Convert dataframe to dictionary with list as values-CodePudding

I have a dataframe like this:

ID	A	B
case1	%	case description1
case2	ab	case description2
case3	gh	case description3
case4	sg	case description4

I want to convert this df to a dictionary, so I want it to look like this:

{case1:['%','casedescription1'],case2:['ab','case description2'],case3:['gh','case description3], case4:['sg','case description4']}

I want to later use this dict to update values into a table in our sqldb using this function:

def update_units(source_dictionary,tag_list):
    for ID in id_list:
      key=ID
      value1=(source_dictionary[ID][1] if ID in source_dictionary else None)
      value2=(source_dictionary[ID][2] if ID in source_dictionary else None)
      
      session.query(table1).filter(table1.Id == key).update(
                {
                    "A": value1,
                    "B": value2
                }
            )
    session.commit()

CodePudding user response：

You could first create an array from columns A and B. Then, collect into a dictionary comprehension.

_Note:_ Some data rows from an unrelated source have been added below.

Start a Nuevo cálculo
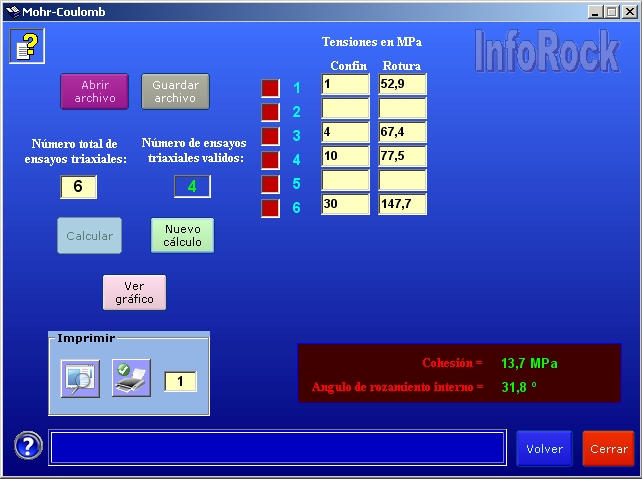(x=182, y=236)
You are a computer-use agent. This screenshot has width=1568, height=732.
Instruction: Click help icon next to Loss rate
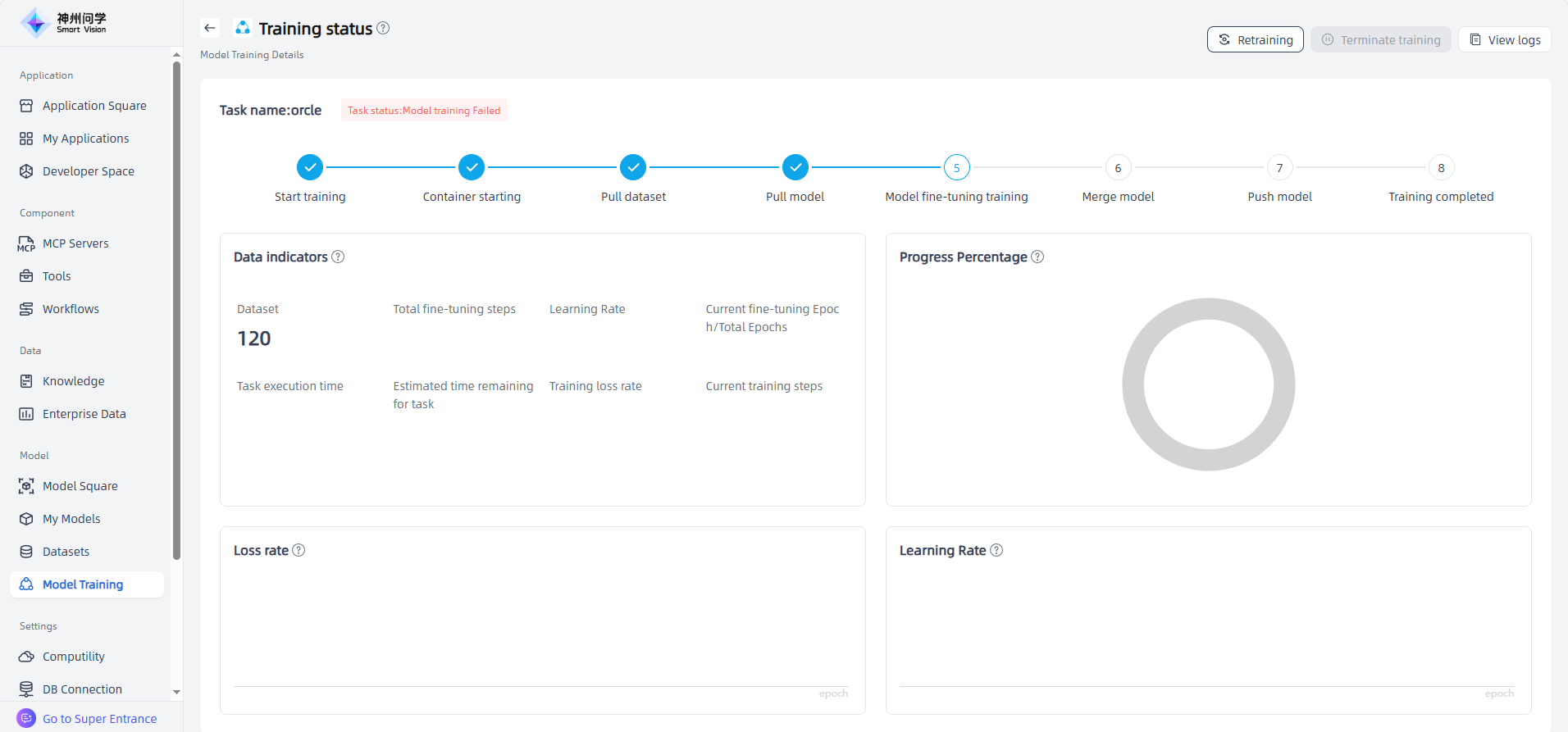click(299, 550)
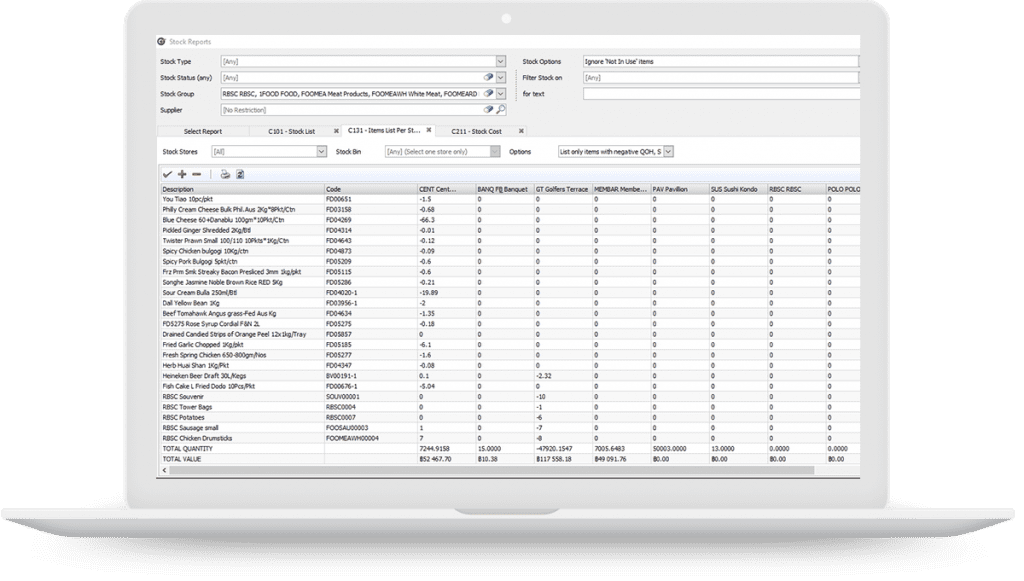This screenshot has height=581, width=1024.
Task: Open the Options dropdown for negative QOH items
Action: click(668, 150)
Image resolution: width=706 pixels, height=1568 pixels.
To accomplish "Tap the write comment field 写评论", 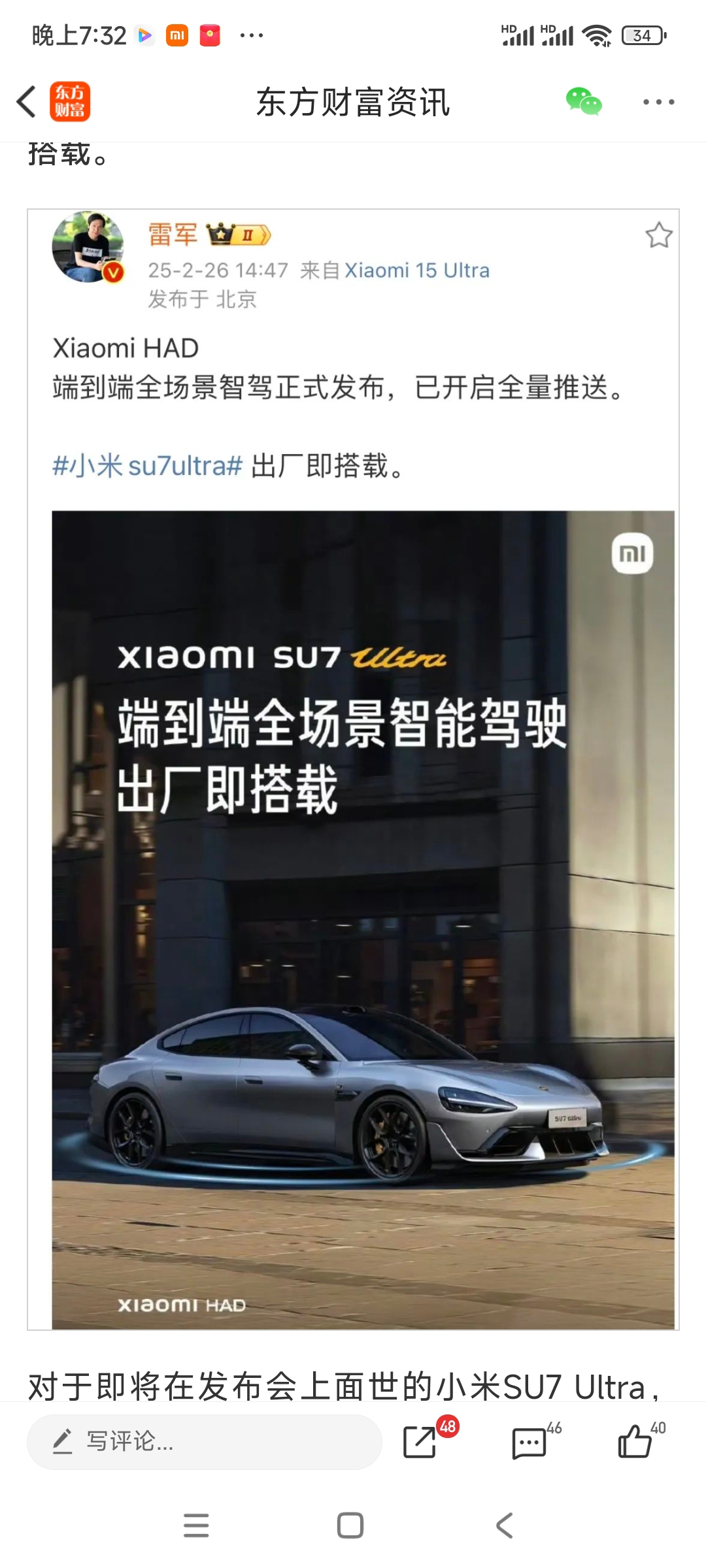I will pyautogui.click(x=204, y=1441).
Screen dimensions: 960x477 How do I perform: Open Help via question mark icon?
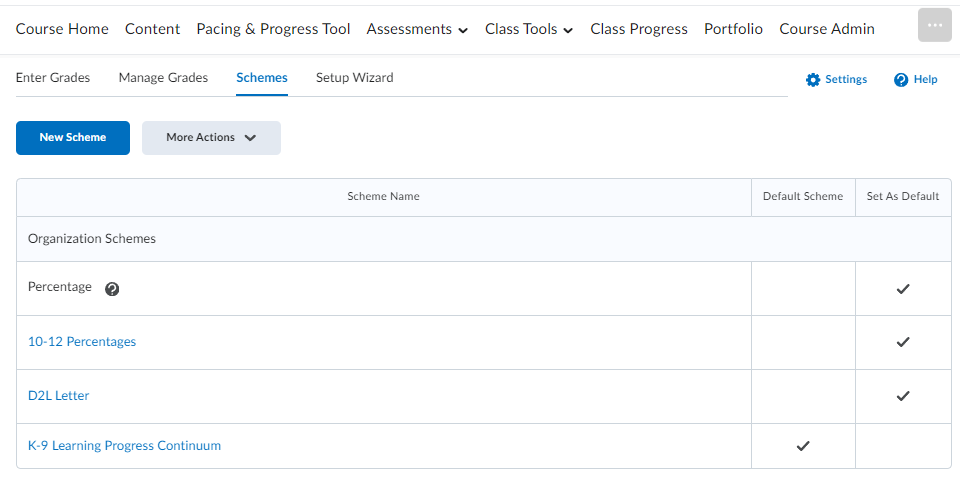901,80
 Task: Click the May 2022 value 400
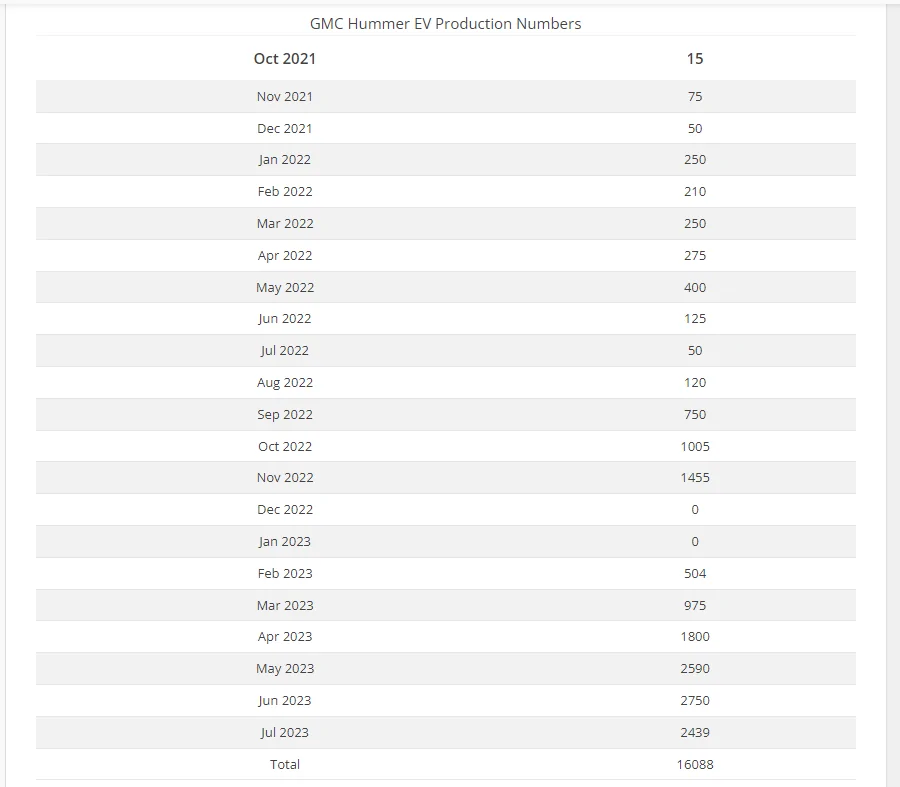[695, 288]
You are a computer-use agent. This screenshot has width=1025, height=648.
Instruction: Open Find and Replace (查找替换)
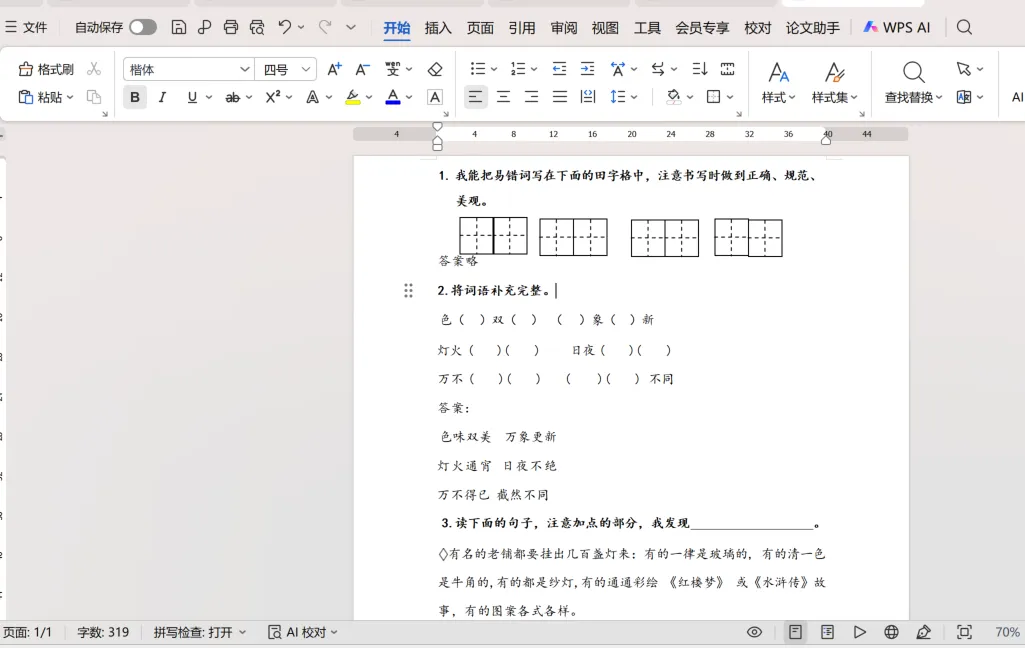pyautogui.click(x=913, y=82)
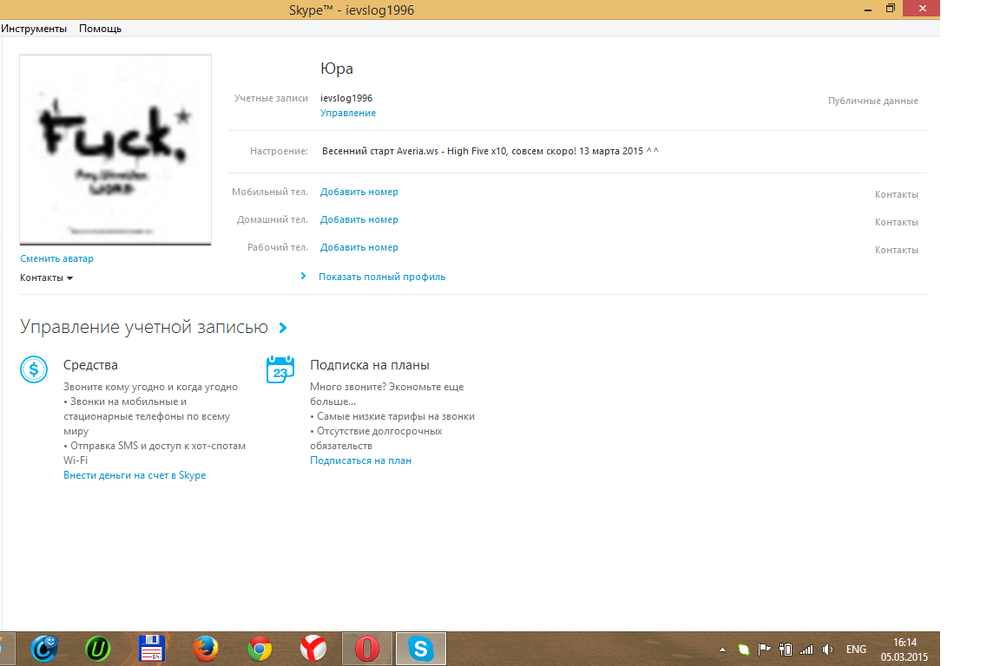The height and width of the screenshot is (666, 1000).
Task: Click the profile avatar image
Action: pos(115,150)
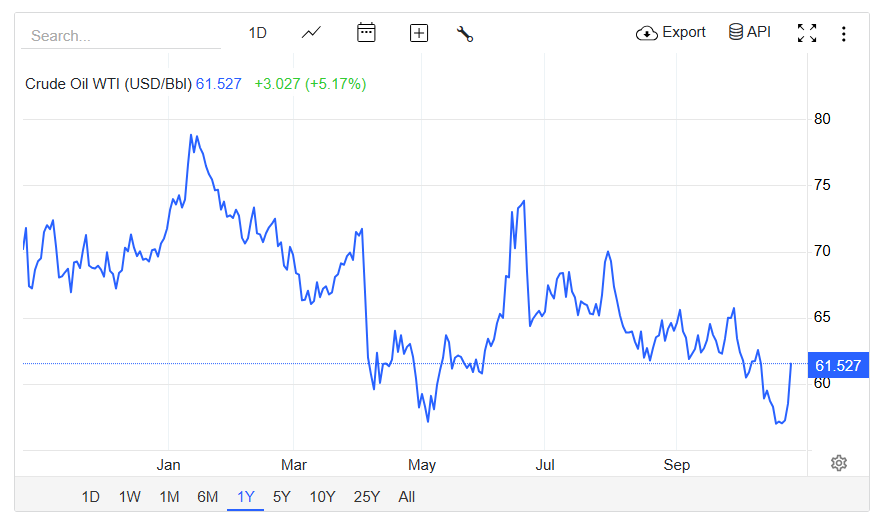Open the three-dot more options menu

[844, 33]
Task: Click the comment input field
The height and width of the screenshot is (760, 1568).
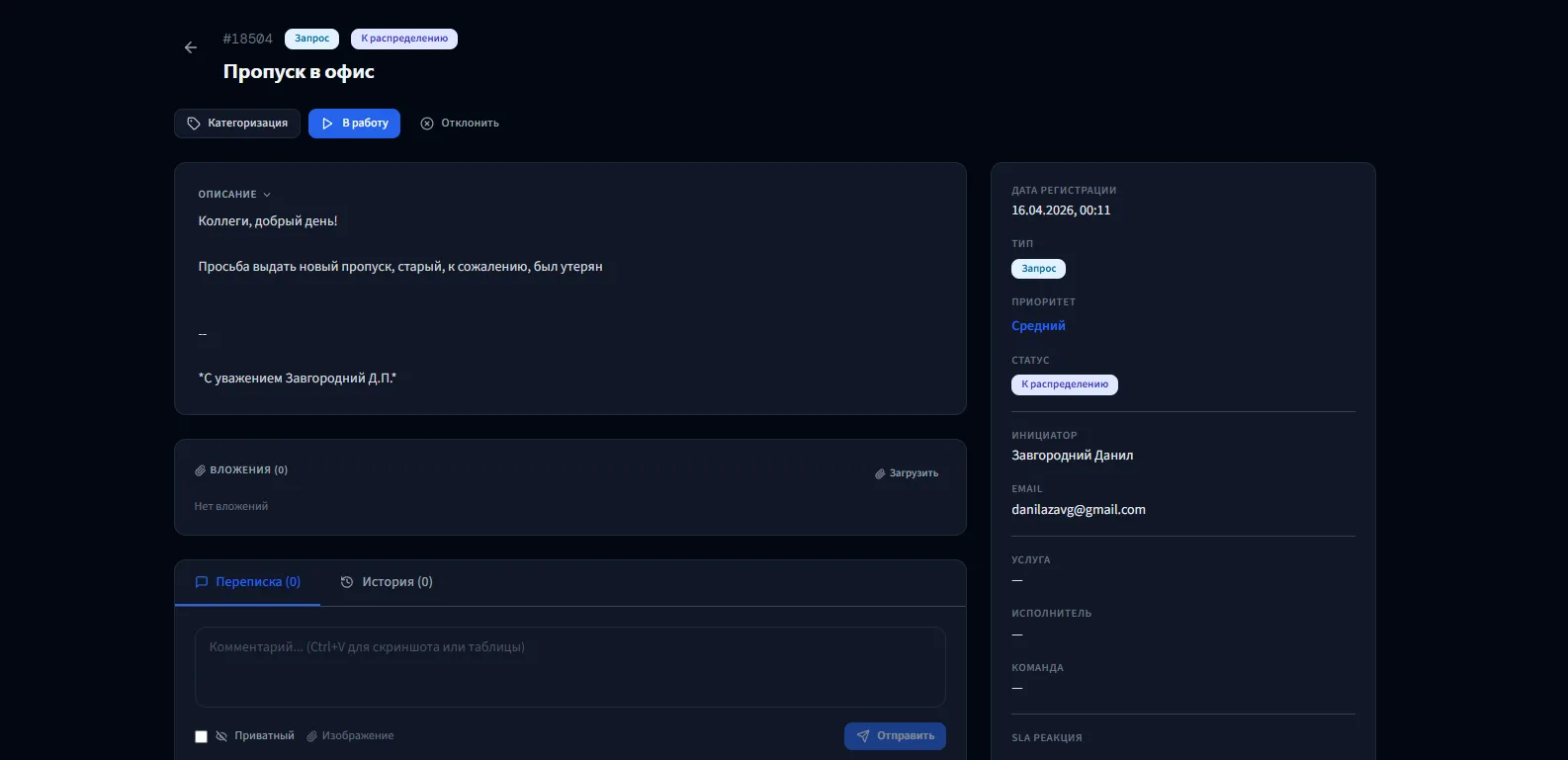Action: click(569, 666)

from pyspark.sql import functions as F
df = spark.createDataFrame(
    [('case1', '%', 'case description1'),
     ('case2', 'ab', 'case description2'),
     ('case3', 'gh', 'case description3'),
     ('case4', 'sg', 'case description4')],
    ['ID', 'A', 'B'])

df = df.select('ID', F.array('A', 'B'))
dic = {k: v for k, v in df.collect()}

print(dic)
# {'case1': ['%', 'case description1'], 'case2': ['ab', 'case description2'], 'case3': ['gh', 'case description3'], 'case4': ['sg', 'case description4']}